When Mike mentions Cosmo he’s talking about our friend and very smart scientist Cosmo Mielke. You can read more about Cosmos’ work on how viral infection contributes to the development of aging, obesity, and other metabolic issues here.
When Mike brings up “toxo” he means Toxoplasma gondii – a parasite that can persist in the central nervous system, where it is capable of driving psychosis. He mentions Lena Pernas’ work on Toxoplasma and mitochondria, with a focus on this paper her lab published in the journal Cell. Dr. Pernas shows how Toxoplasma gondii can compete with the mitochondria of the cells it infects for access to nutritional fatty acids.
Overall, both Mike and I think bacteria, viruses and other organisms are dramatically understudied as drivers of chronic disease. We dream of a global effort in which a tremendous amount of funding, resources, and brain power are dedicated to the study of the human pathogens and pathobionts already implicated in chronic disease. We should be studying pathogens like Epstein Barr Virus, HHV6, and P. gingivalis etc., with the same urgency and funding as COVID-19. However, such a global effort (similar to the Moon Shot or Manhattan Project) would require a paradigm shift in how the scientific & medical communities think. At the moment, too many PhDs and MDs were educated by textbooks that (incorrectly) claim the blood and brain are sterile. Science education must be updated to include more recent data on organisms’ activity in body sites outside the gut. Mike and I hope that younger researchers are willing to become “warriors” in pushing this paradigm shift forward.

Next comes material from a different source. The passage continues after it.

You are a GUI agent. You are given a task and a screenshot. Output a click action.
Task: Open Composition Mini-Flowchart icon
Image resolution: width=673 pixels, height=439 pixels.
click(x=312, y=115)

When it comes to implicating persistent pathogens in chronic disease, a barrier that both Mike and I note is that many such pathogens are not easily identified in the blood. Consequently, we need to keep perfecting tools and methods that allow identification of these pathogens in other body sites, including tissues and nerves. Also, persistent pathogens are often present in low quantities (low biomass) but may still drive chronic disease processes. In other words, “quality” (what a pathogen does) often matters more than “quantity” (how much pathogen is present). A good example of this is how oral pathogen P.gingivalis can drive periodontitis progression even when it’s present in very low amounts in an oral biofilm.
Mike and I talk about COVID-19, and both of us are somewhat frustrated that most drug development and attention is focused on late-stage COVID-19 (when patients are already in the ICU). We hope that efforts grow to better combat the virus in early-stage disease, when viral load is lower. We are even interested in strategies – both pharmacological and nutritional – that might prevent people from getting a bad case of COVID-19 in the first place (preventative medicine).
In fact, we both think that disease prevention (predictive and preventative medicine) is the future. Mike hopes that one day, most of the pathogens and organisms capable of contributing to chronic disease processes can be “mapped” along with other associated immune parameters, diet metrics, and aging biomarkers. We would have personalized testing that can indicate what pathogens/microbes might become problematic for a given person over time. Then we could intervene early with immunotherapies, antivirals, antimicrobials, vaccines, or other therapeutics to stop many chronic diseases processes from occurring in the first place – possibly allowing people to live longer and healthier lives.